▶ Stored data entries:
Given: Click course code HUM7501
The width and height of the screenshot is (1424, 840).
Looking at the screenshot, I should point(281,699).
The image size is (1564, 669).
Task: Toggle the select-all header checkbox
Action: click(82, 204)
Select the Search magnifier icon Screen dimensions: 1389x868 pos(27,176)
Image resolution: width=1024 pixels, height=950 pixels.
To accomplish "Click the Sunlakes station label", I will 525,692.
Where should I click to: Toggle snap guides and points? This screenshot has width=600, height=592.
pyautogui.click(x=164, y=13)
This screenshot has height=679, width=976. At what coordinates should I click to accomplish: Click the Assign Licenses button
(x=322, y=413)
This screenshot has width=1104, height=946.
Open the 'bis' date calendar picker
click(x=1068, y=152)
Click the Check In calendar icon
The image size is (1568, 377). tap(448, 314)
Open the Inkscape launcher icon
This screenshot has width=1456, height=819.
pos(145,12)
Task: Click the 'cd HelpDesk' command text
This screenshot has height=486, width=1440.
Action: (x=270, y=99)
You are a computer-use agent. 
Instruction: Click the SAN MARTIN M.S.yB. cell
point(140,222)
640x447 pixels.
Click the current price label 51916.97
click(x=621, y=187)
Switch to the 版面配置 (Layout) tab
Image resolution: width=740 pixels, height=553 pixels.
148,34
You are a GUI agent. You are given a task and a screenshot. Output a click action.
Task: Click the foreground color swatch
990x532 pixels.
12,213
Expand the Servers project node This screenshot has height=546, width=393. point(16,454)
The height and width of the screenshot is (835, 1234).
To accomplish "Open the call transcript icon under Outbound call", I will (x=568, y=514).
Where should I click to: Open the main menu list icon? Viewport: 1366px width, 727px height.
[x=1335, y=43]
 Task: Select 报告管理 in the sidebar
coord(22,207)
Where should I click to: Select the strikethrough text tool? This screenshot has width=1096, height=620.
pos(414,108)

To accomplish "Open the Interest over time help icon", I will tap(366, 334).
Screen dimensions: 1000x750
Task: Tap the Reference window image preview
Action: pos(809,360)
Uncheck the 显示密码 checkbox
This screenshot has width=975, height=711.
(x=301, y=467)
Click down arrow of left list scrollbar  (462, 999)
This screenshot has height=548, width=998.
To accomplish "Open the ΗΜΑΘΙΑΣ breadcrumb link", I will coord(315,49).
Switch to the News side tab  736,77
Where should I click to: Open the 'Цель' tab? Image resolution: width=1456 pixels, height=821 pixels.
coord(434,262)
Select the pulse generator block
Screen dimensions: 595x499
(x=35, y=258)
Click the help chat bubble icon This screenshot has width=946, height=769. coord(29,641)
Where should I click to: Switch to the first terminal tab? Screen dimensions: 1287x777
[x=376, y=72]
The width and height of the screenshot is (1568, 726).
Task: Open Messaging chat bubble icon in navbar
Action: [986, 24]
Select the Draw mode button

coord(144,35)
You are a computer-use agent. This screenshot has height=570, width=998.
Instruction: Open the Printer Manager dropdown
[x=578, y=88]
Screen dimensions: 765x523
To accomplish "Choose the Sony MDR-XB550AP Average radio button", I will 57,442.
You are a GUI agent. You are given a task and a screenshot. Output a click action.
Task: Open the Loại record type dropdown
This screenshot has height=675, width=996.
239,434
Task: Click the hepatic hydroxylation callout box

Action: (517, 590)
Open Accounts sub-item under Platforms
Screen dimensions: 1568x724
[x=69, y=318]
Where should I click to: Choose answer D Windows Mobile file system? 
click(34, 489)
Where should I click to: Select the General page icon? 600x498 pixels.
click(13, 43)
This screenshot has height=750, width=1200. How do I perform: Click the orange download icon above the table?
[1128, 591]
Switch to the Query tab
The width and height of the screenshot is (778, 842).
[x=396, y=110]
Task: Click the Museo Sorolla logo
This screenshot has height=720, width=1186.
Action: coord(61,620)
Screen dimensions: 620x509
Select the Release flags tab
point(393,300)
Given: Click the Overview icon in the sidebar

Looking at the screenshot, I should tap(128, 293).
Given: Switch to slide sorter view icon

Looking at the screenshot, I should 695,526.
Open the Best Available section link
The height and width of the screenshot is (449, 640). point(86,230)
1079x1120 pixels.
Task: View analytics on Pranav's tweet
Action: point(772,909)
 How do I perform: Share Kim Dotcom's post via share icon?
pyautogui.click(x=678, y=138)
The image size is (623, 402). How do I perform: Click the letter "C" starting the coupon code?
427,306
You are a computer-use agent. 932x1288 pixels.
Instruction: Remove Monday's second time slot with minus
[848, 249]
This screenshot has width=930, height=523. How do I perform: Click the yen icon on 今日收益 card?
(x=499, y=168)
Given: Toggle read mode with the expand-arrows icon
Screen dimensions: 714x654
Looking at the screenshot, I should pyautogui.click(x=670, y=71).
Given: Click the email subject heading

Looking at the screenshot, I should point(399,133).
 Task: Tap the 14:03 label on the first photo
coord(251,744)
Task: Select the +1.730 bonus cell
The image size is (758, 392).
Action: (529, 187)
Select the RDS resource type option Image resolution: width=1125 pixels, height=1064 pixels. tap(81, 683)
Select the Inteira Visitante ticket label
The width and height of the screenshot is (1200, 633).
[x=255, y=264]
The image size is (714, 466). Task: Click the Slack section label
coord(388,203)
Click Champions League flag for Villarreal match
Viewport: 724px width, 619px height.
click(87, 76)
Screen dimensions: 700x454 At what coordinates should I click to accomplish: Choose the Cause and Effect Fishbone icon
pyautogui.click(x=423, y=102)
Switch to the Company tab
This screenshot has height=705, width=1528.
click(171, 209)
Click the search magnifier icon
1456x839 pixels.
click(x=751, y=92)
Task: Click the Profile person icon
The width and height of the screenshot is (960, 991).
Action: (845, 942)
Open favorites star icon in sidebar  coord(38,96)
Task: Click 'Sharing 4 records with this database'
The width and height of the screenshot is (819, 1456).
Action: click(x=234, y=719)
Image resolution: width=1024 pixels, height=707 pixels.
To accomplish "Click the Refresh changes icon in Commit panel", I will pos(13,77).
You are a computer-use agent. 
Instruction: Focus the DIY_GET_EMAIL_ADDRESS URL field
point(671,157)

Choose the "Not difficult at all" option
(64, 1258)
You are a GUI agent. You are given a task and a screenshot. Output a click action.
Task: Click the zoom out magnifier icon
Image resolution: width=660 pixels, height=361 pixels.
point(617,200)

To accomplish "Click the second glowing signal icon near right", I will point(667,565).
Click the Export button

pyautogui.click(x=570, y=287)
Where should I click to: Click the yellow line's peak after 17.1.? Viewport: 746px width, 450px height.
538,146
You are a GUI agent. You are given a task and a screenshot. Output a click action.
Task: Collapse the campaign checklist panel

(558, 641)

▶ Task details: The data should be transcribed exactly, line for line.

▶ Answer section:
Given: Click course code HUM7501
The width and height of the screenshot is (1424, 840).
Looking at the screenshot, I should point(281,699).
The image size is (1564, 669).
Task: Toggle the select-all header checkbox
Action: click(82, 204)
Select the Search magnifier icon Screen dimensions: 1389x868 pos(27,176)
Image resolution: width=1024 pixels, height=950 pixels.
To accomplish "Click the Sunlakes station label", I will 525,692.
Where should I click to: Toggle snap guides and points? This screenshot has width=600, height=592.
pyautogui.click(x=164, y=13)
This screenshot has height=679, width=976. At what coordinates should I click to accomplish: Click the Assign Licenses button
(x=322, y=413)
This screenshot has width=1104, height=946.
Open the 'bis' date calendar picker
click(x=1068, y=152)
Click the Check In calendar icon
The image size is (1568, 377). tap(448, 314)
Open the Inkscape launcher icon
This screenshot has width=1456, height=819.
pos(145,12)
Task: Click the 'cd HelpDesk' command text
This screenshot has height=486, width=1440.
Action: (x=270, y=99)
You are a computer-use agent. 
Instruction: Click the SAN MARTIN M.S.yB. cell
point(140,222)
640x447 pixels.
Click the current price label 51916.97
click(x=621, y=187)
Switch to the 版面配置 (Layout) tab
Image resolution: width=740 pixels, height=553 pixels.
148,34
You are a GUI agent. You are given a task and a screenshot. Output a click action.
Task: Click the foreground color swatch
990x532 pixels.
12,213
Expand the Servers project node This screenshot has height=546, width=393. point(16,454)
The height and width of the screenshot is (835, 1234).
To accomplish "Open the call transcript icon under Outbound call", I will (x=568, y=514).
Where should I click to: Open the main menu list icon? Viewport: 1366px width, 727px height.
[x=1335, y=43]
 Task: Select 报告管理 in the sidebar
coord(22,207)
Where should I click to: Select the strikethrough text tool? This screenshot has width=1096, height=620.
pos(414,108)

To accomplish "Open the Interest over time help icon", I will tap(366, 334).
Screen dimensions: 1000x750
Task: Tap the Reference window image preview
Action: pos(809,360)
Uncheck the 显示密码 checkbox
This screenshot has width=975, height=711.
(x=301, y=467)
Click down arrow of left list scrollbar  (462, 999)
This screenshot has height=548, width=998.
To accomplish "Open the ΗΜΑΘΙΑΣ breadcrumb link", I will coord(315,49).
Switch to the News side tab  736,77
Where should I click to: Open the 'Цель' tab? Image resolution: width=1456 pixels, height=821 pixels.
coord(434,262)
Select the pulse generator block
Screen dimensions: 595x499
(x=35, y=258)
Click the help chat bubble icon This screenshot has width=946, height=769. coord(29,641)
Where should I click to: Switch to the first terminal tab? Screen dimensions: 1287x777
[x=376, y=72]
The width and height of the screenshot is (1568, 726).
Task: Open Messaging chat bubble icon in navbar
Action: [986, 24]
Select the Draw mode button

coord(144,35)
You are a computer-use agent. This screenshot has height=570, width=998.
Instruction: Open the Printer Manager dropdown
[x=578, y=88]
Screen dimensions: 765x523
To accomplish "Choose the Sony MDR-XB550AP Average radio button", I will 57,442.
You are a GUI agent. You are given a task and a screenshot. Output a click action.
Task: Open the Loại record type dropdown
This screenshot has height=675, width=996.
239,434
Task: Click the hepatic hydroxylation callout box

Action: (517, 590)
Open Accounts sub-item under Platforms
Screen dimensions: 1568x724
[x=69, y=318]
Where should I click to: Choose answer D Windows Mobile file system? 
click(34, 489)
Where should I click to: Select the General page icon? 600x498 pixels.
click(13, 43)
This screenshot has height=750, width=1200. How do I perform: Click the orange download icon above the table?
[1128, 591]
Switch to the Query tab
The width and height of the screenshot is (778, 842).
[x=396, y=110]
Task: Click the Museo Sorolla logo
This screenshot has height=720, width=1186.
Action: coord(61,620)
Screen dimensions: 620x509
Select the Release flags tab
point(393,300)
Given: Click the Overview icon in the sidebar

Looking at the screenshot, I should tap(128, 293).
Given: Switch to slide sorter view icon

Looking at the screenshot, I should 695,526.
Open the Best Available section link
The height and width of the screenshot is (449, 640). point(86,230)
1079x1120 pixels.
Task: View analytics on Pranav's tweet
Action: point(772,909)
 How do I perform: Share Kim Dotcom's post via share icon?
pyautogui.click(x=678, y=138)
The image size is (623, 402). How do I perform: Click the letter "C" starting the coupon code?
427,306
You are a computer-use agent. 932x1288 pixels.
Instruction: Remove Monday's second time slot with minus
[848, 249]
This screenshot has width=930, height=523. How do I perform: Click the yen icon on 今日收益 card?
(x=499, y=168)
Given: Toggle read mode with the expand-arrows icon
Screen dimensions: 714x654
Looking at the screenshot, I should pyautogui.click(x=670, y=71).
Given: Click the email subject heading

Looking at the screenshot, I should point(399,133).
 Task: Tap the 14:03 label on the first photo
coord(251,744)
Task: Select the +1.730 bonus cell
The image size is (758, 392).
Action: (529, 187)
Select the RDS resource type option Image resolution: width=1125 pixels, height=1064 pixels. tap(81, 683)
Select the Inteira Visitante ticket label
The width and height of the screenshot is (1200, 633).
[x=255, y=264]
The image size is (714, 466). Task: Click the Slack section label
coord(388,203)
Click Champions League flag for Villarreal match
Viewport: 724px width, 619px height.
click(87, 76)
Screen dimensions: 700x454 At what coordinates should I click to accomplish: Choose the Cause and Effect Fishbone icon
pyautogui.click(x=423, y=102)
Switch to the Company tab
This screenshot has height=705, width=1528.
click(171, 209)
Click the search magnifier icon
1456x839 pixels.
click(x=751, y=92)
Task: Click the Profile person icon
The width and height of the screenshot is (960, 991).
Action: (845, 942)
Open favorites star icon in sidebar  coord(38,96)
Task: Click 'Sharing 4 records with this database'
The width and height of the screenshot is (819, 1456).
Action: click(x=234, y=719)
Image resolution: width=1024 pixels, height=707 pixels.
To accomplish "Click the Refresh changes icon in Commit panel", I will pos(13,77).
You are a computer-use agent. 
Instruction: Focus the DIY_GET_EMAIL_ADDRESS URL field
point(671,157)

Choose the "Not difficult at all" option
(64, 1258)
You are a GUI agent. You are given a task and a screenshot. Output a click action.
Task: Click the zoom out magnifier icon
Image resolution: width=660 pixels, height=361 pixels.
point(617,200)

To accomplish "Click the second glowing signal icon near right", I will point(667,565).
Click the Export button

pyautogui.click(x=570, y=287)
Where should I click to: Click the yellow line's peak after 17.1.? Viewport: 746px width, 450px height.
538,146
You are a GUI agent. You are given a task and a screenshot. Output a click action.
Task: Collapse the campaign checklist panel

(558, 641)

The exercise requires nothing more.